Kern der Kritik ist § 5c IfSG, der seit 2023 die Zuteilung knapper intensivmedizinischer Ressourcen in Pandemie- oder Katastrophenlagen regelt. Die Norm verbietet ausdrücklich jede Benachteiligung aufgrund von Behinderung, Alter, Ethnie, Religion, Geschlecht oder sexueller Orientierung. Stattdessen muss die Auswahl ausschließlich an der aktuellen und kurzfristigen Überlebenswahrscheinlichkeit ausgerichtet werden. Zuteilungsentscheidungen erfordern ein Mehraugenprinzip, umfassende Dokumentation und Informationen an Patienten oder Angehörige. Eine ursprünglich geplante Regelung zur sogenannten Ex-Post-Triage – der Möglichkeit, eine einmal getroffene Zuweisung zugunsten eines neu eintreffenden Patienten mit besseren Chancen rückgängig zu machen – wurde vor der Verabschiedung gestrichen.

Die Beschwerdeführer argumentieren, dieses Verbot der Ex-Post-Triage verhindere die Maximierung geretteter Leben und widerspreche dem ärztlichen Auftrag, in Extremsituationen flexibel zu handeln. Sie befürchten, dass starre Vorgaben Mediziner in haftungsrechtliche Risiken und psychische Belastungen stürzen, ohne die komplexe Realität von Notaufnahmen abzubilden. Die Verfahren (Az. 1 BvR 2284/23 und 1 BvR 2285/23) wurden im Dezember 2023 erhoben und zielen darauf ab, die Regelung ganz oder teilweise für verfassungswidrig erklären zu lassen.
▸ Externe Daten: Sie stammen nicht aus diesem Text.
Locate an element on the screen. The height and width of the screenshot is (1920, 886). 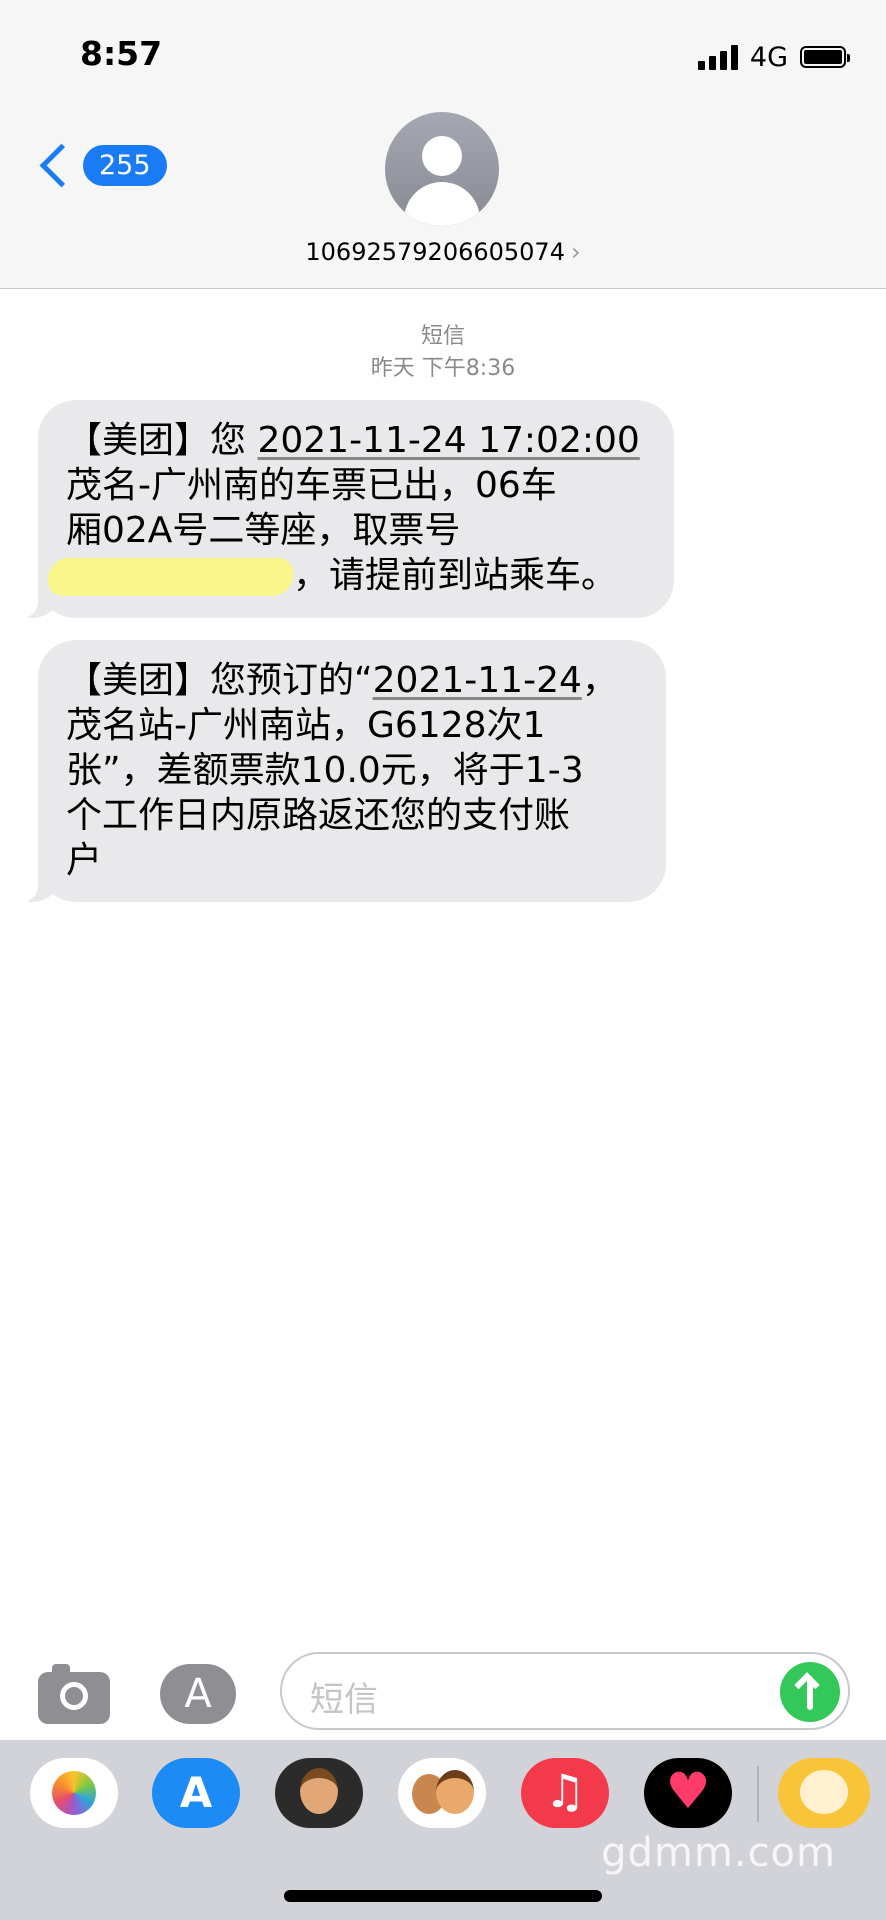
photos-icon is located at coordinates (74, 1793).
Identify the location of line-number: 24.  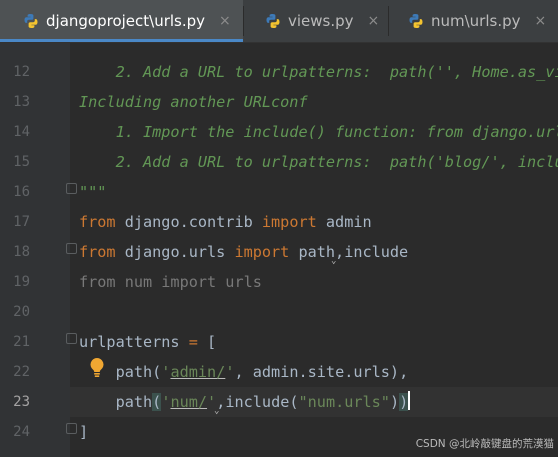
(22, 432).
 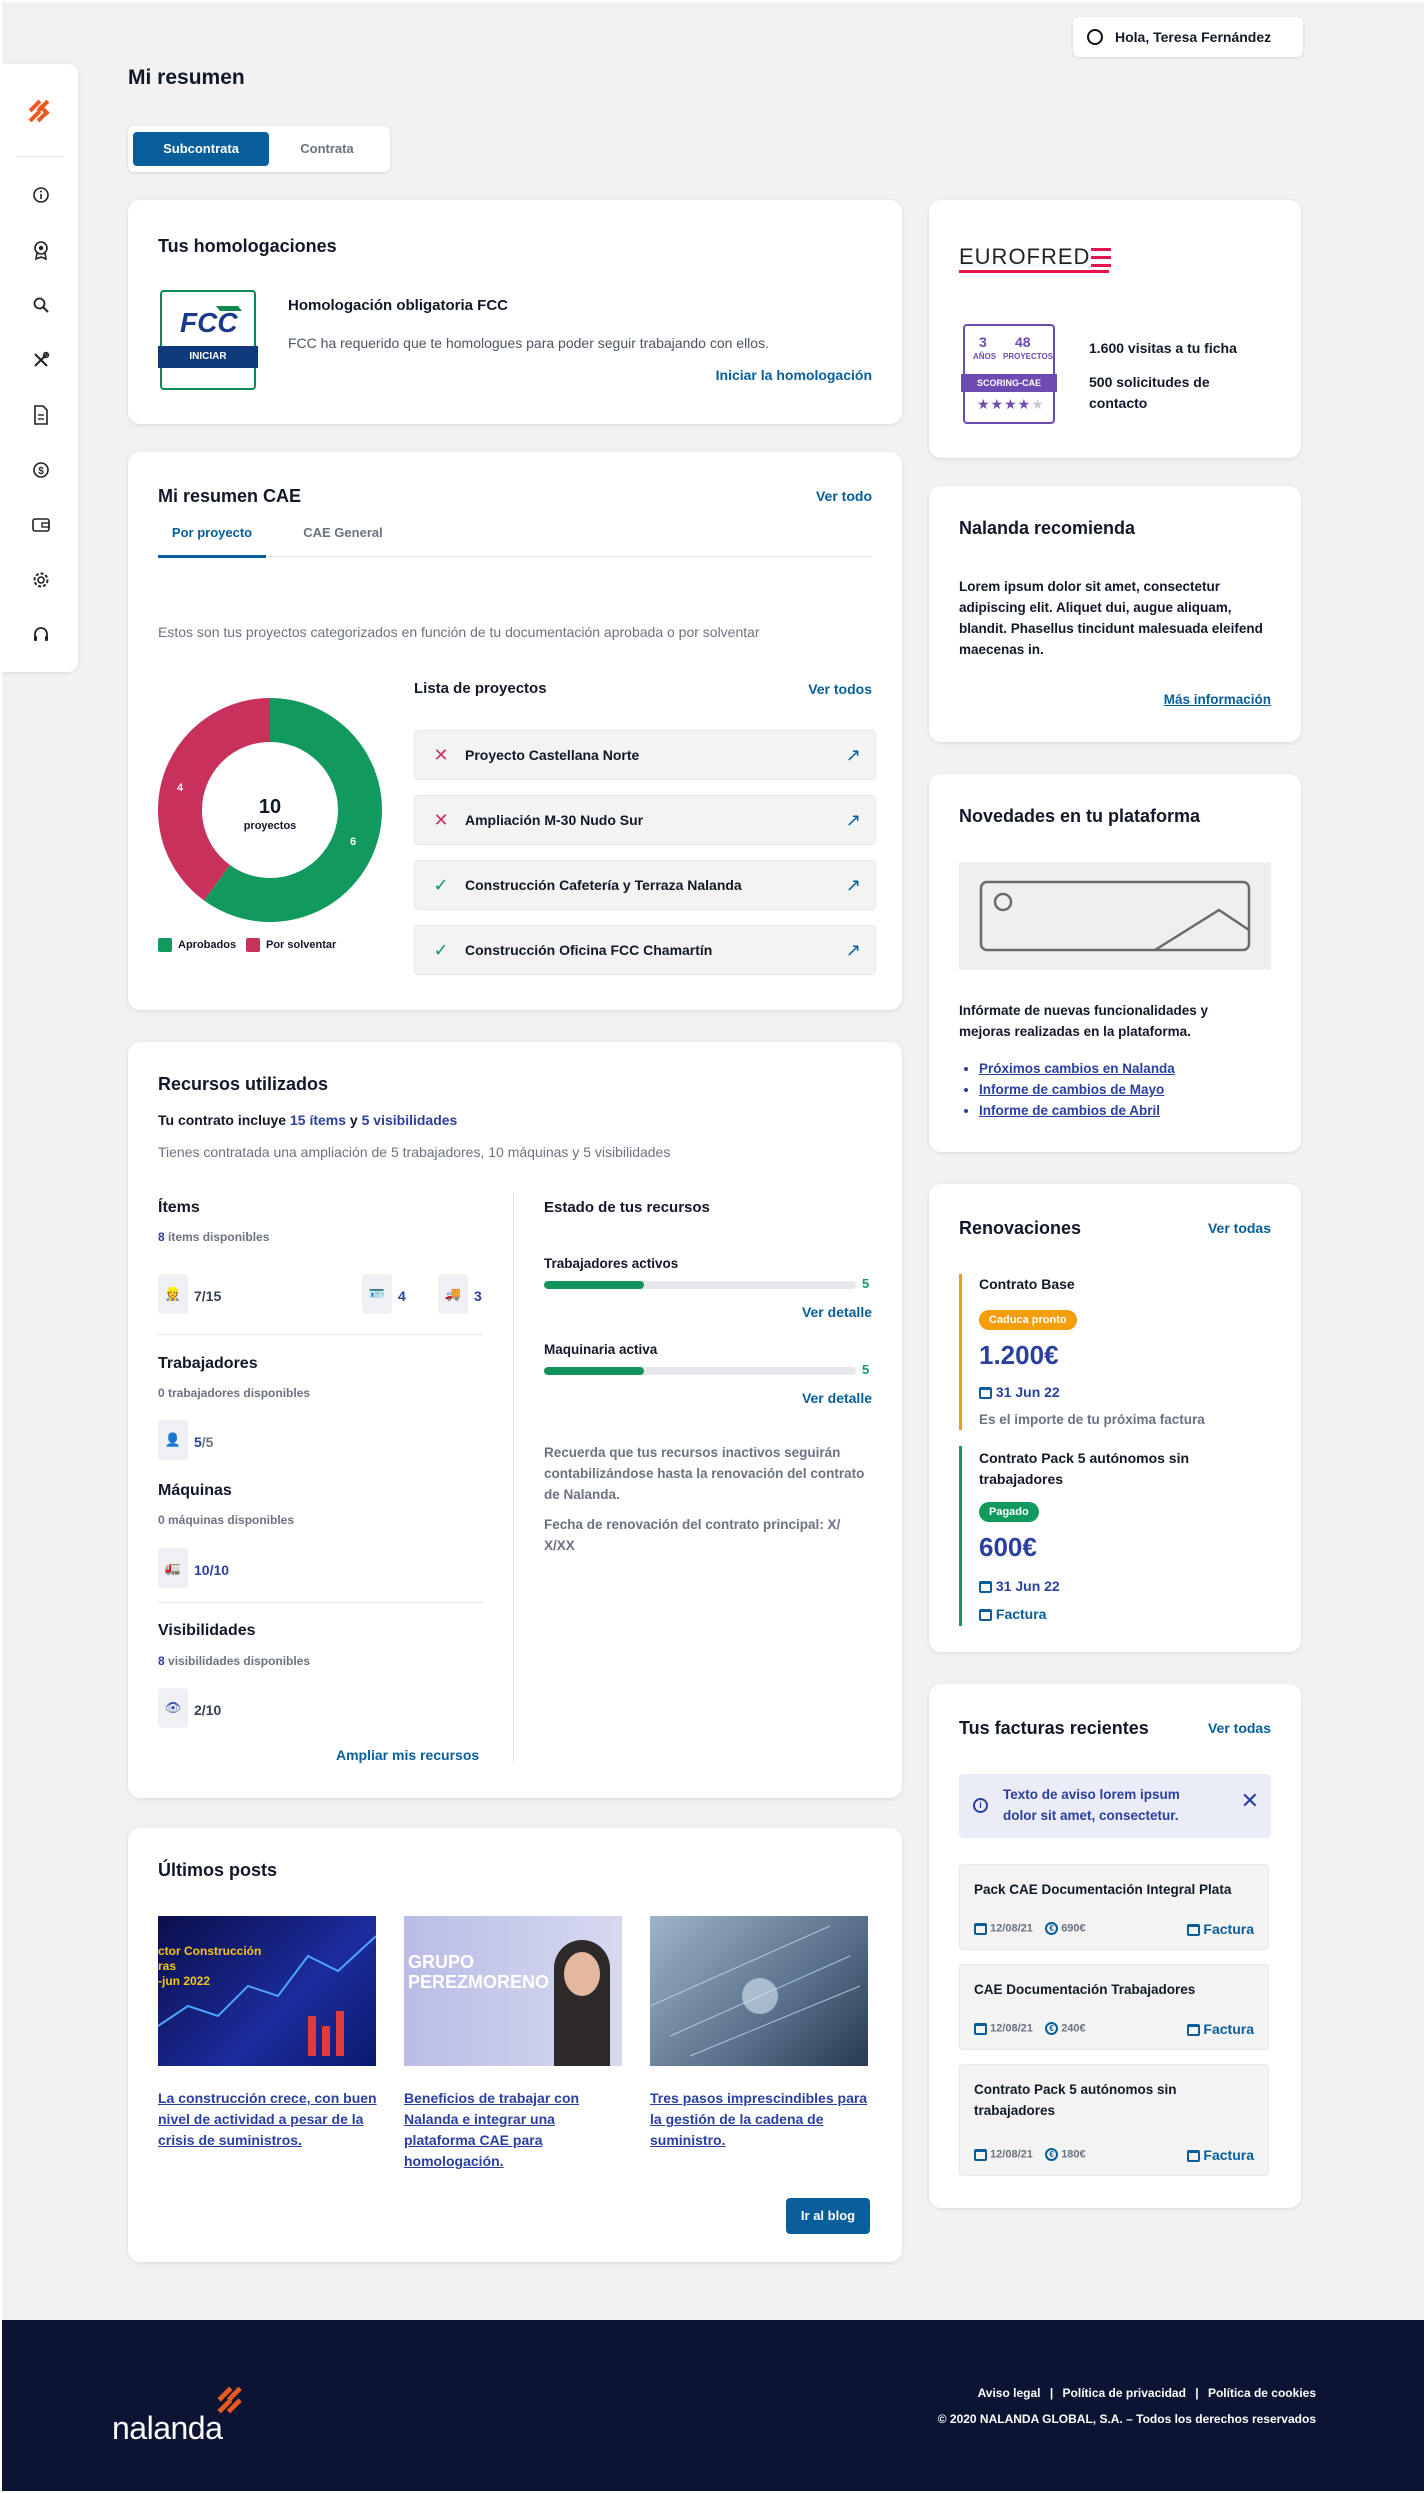 I want to click on workers-available: 0 trabajadores disponibles, so click(x=234, y=1393).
Hintergrund der gesetzlichen Neuregelung ist ein früherer Beschluss des Verfassungsgerichts aus dem Dezember 2021. Damals hatten neun Menschen mit Behinderungen erfolgreich die Untätigkeit des Gesetzgebers gerügt: Ohne klare Vorgaben bestehe die Gefahr, dass Vorerkrankungen oder Behinderungen unbewusst zu einer Benachteiligung führten. Das Gericht verpflichtete den Bundestag, unverzüglich Schutznormen zu schaffen, um Diskriminierung bei der Ressourcenzuteilung auszuschließen. Der nun angegriffene § 5c IfSG war die direkte Umsetzung dieser Vorgabe.
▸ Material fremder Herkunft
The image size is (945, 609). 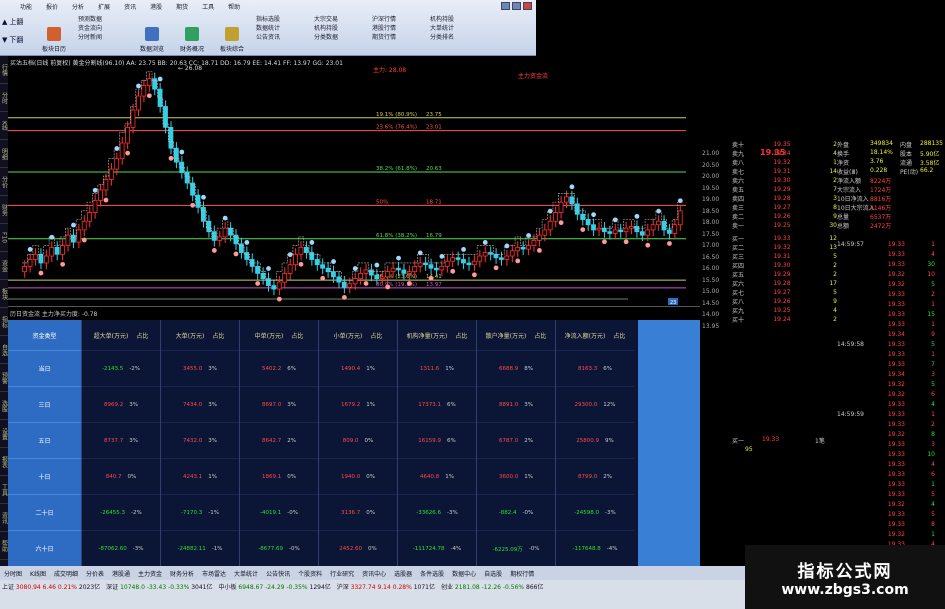 What do you see at coordinates (4, 350) in the screenshot?
I see `left-tab: 自选` at bounding box center [4, 350].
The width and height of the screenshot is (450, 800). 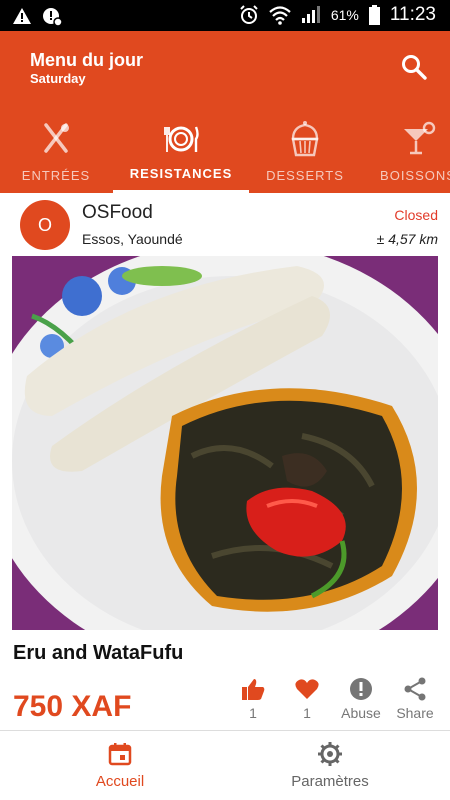 I want to click on dish-name: Eru and WataFufu, so click(x=98, y=653).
Medizinverbände und Ethikkommissionen beobachten das Verfahren mit großer Aufmerksamkeit. Sie warnen vor einer Überregulierung, die in akuten Krisen die Handlungsfähigkeit von Ärzteteams einschränke. Gleichzeitig betonen Behindertenverbände die Notwendigkeit robuster Antidiskriminierungsvorschriften, da Studien wiederholt stereotype Fehleinschätzungen der Überlebenschancen bei vulnerablen Gruppen belegen.
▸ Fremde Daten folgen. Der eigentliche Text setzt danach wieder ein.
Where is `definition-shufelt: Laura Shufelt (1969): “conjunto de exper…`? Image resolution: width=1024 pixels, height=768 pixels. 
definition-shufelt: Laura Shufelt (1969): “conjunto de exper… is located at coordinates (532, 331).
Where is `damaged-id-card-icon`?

Das Urteil könnte weitreichende Konsequenzen haben: Eine Aufhebung oder Modifizierung der Regelung würde den Gesetzgeber zu einer erneuten Novelle zwingen und könnte Vorbildwirkung für andere Länder entfalten. Unabhängig vom Ausgang unterstreicht der Fall die anhaltende Herausforderung, ethische Dilemmata in der Medizin rechtlich zu fassen, ohne die Entscheidungsfreiheit vor Ort zu ersticken. Die schriftliche Entscheidung wird ab 10 Uhr auf der Website des Gerichts abrufbar sein; eine mündliche Verkündung ist nicht vorgesehen.